Shattering the Idea of Social Media Strategery

This is a snippet from a larger post on social media analytics from Avinash Kaushik.  Kaushik is a real smart guy, a Digital Marketing Evangelist for Google.  

Closing Thoughts: Two Crazy Social Media Lessons

1. Don’t have a social strategy: create products and services that compel social activity.

At the end of the day, it is important to remember that the Facebook engagement you create, the amount of traffic you can get from Facebook (to your online or offline presence) will rarely match the engagement, reach and outcomes that people who love your products will create for you.

So yes, focus on having a great Facebook presence and buy ads on Facebook, but remember to make your products and services so amazing that people can’t help talk about them on Facebook.
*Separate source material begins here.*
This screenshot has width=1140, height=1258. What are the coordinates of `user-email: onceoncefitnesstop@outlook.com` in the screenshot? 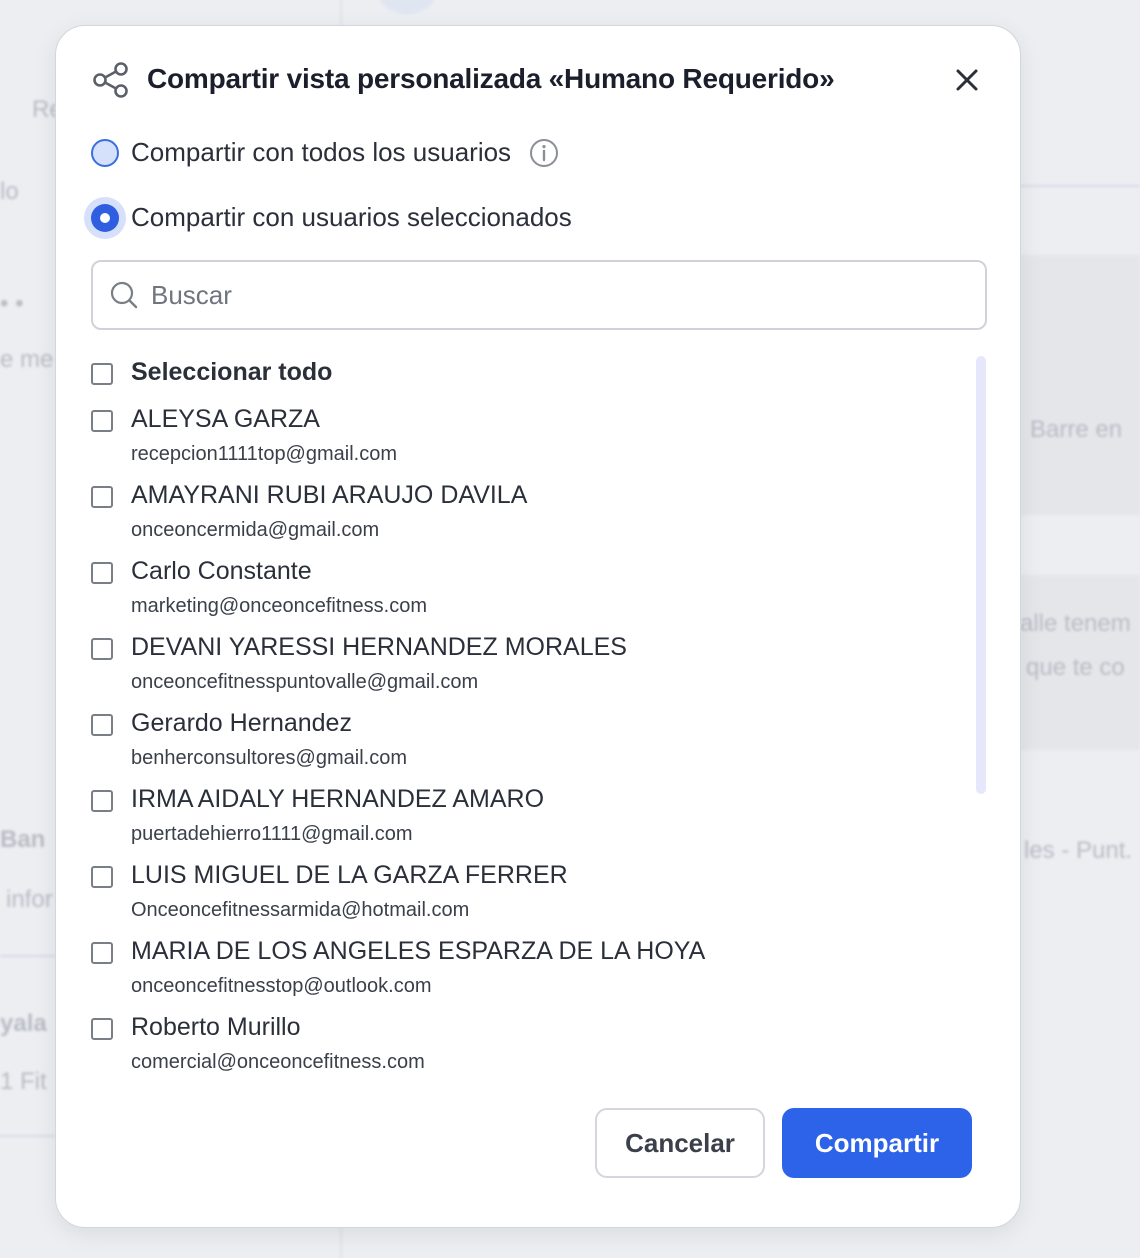 It's located at (282, 986).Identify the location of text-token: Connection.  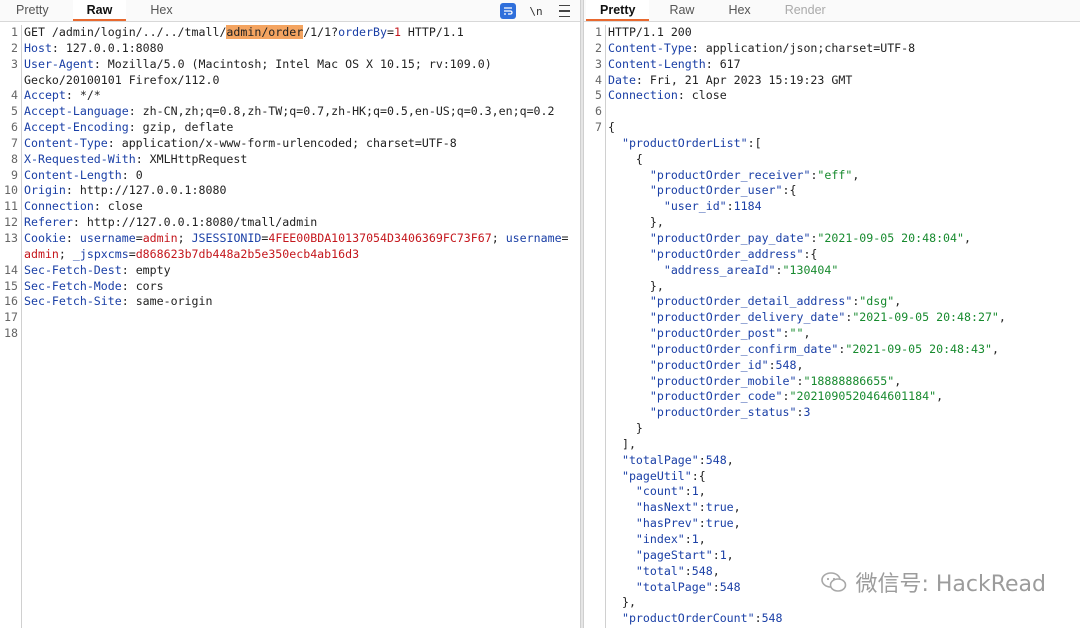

The impact of this organic (free!) activity will blow your mind.

Ultimately social is not just about how social your company is. It is about how many social ripples your products/services create.

Don’t believe me? Just ask Apple. :)

2. Social media success does not guarantee business success.

Dippin’ Dots crossed five million Facebook Fans a couple of days before they filed for bankruptcy in Nov 2011. (They were recently rescued from bankruptcy, no not by their Facebook fans. :)).

Pepsi is one of the most active social media participants, including on Facebook. Yet year over year they’ve continued to lose market share to Coke.

The examples are numerous.

In the end, business success (amazing products and services) can be hugely amplified by social media. Social media success can rarely make up for core problems with your business / business strategy / products and services.

It breaks some things down for me, in the few minutes I’m taking to post this:

  1. Social content is similar to other content that supports brand, service, product and/or mission. The delivery method differs among social channels. No need to think of social content as some unique animal to ‘rassle with.
  2. Build your social messaging to take advantage of each channel’s strengths, and have at it.